Eighteen forty-eight finally brought what everyone had been anticipating or fearing
for more than fifty years, a French revolution that spread throughout Europe. It was
triggered by the cancellation of a dinner; after the French King, Louis-Philippe,
had banned political meetings, the various opposition factions had continued to meet
under the guise of increasingly large feasts, the
Campagne des banquets
of 1847–48. Threats of a massacre quashed a Parisian banquet scheduled for February
22, 1848; within two days, Louis-Philippe had abdicated. (The old
chansons
should have tipped the king off; as one landlady noted, you could tell a revolution
was imminent because of all the singing.
114
)

The 1848 revolution in France would inspire Karl Marx’s famous formulation of history
repeating itself, “the first time as tragedy, the second as farce”;
115
by December, the Empire was back up and running.
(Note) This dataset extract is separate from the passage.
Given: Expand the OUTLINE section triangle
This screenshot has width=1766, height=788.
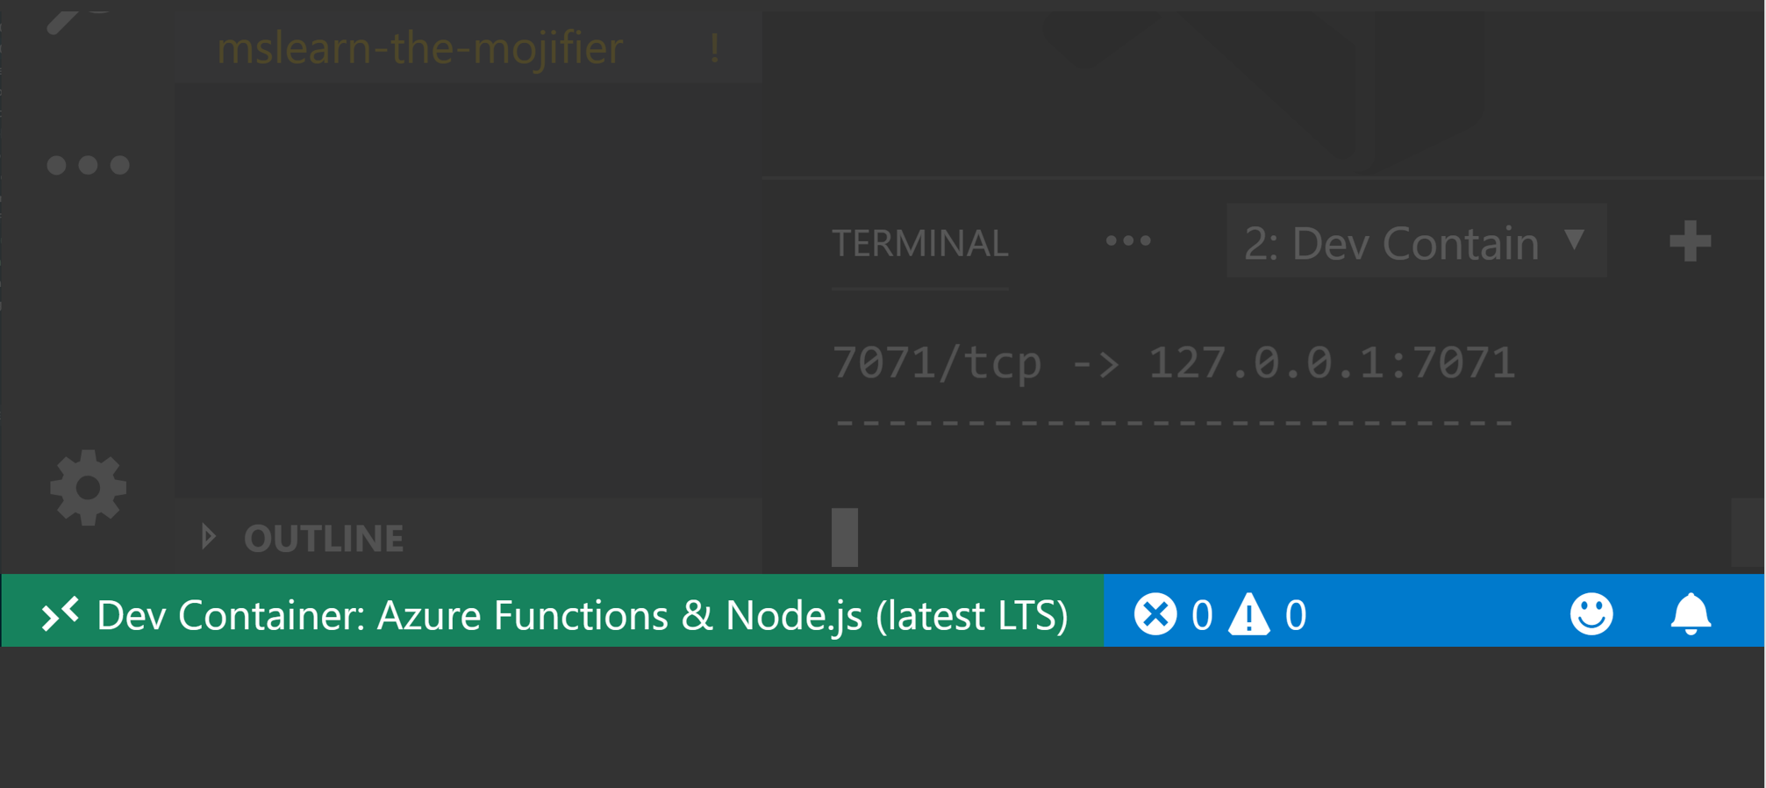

But in the first days of the Second
Republic, on March 5, 1848, the Paris Conservatoire hosted a benefit concert for those
wounded in the previous month’s uprising. The program validated the transfer of Revolutionary
musical authority: “La Marseillaise” was followed by Beethoven’s Fifth.
116
In
Le Monde musical
, Auguste Morel approved of the juxtaposition, but in terms that projected the Fifth’s
Revolutionary trappings onto a blank slate: though “Beethoven’s Symphony in C minor
does not, of course, express any specific idea … it conveys an eminently martial tone,
and when it comes to celebrating a triumph one could not find anything better.”
117

2
Fates

“I’m not so much for Beethoven qua Beethoven,” Gustav argues, “but as he represents
the German dialectic.”

—T
HOMAS
P
YNCHON
,
Gravity’s Rainbow

THE TITLE CHARACTER
of Kurt Münzer’s 1919 “erotic novella”
Mademoiselle
is a young governess languishing in a “big, cold German town,” teaching a lawyer’s
children. The eldest son, thirteen-year-old Eduard, has his piano lesson, his thin,
pale fingers stalking the keyboard “like giant spider’s legs”; from the next room,
his mother finds the exercises “simply intolerable,” and suggests a duet—“That thing
by Beethoven … a symphony, isn’t it?”

Mademoiselle reached for the Beethoven volume. She opened to the symphony, put the
music on the rack and settled herself next to Eduard.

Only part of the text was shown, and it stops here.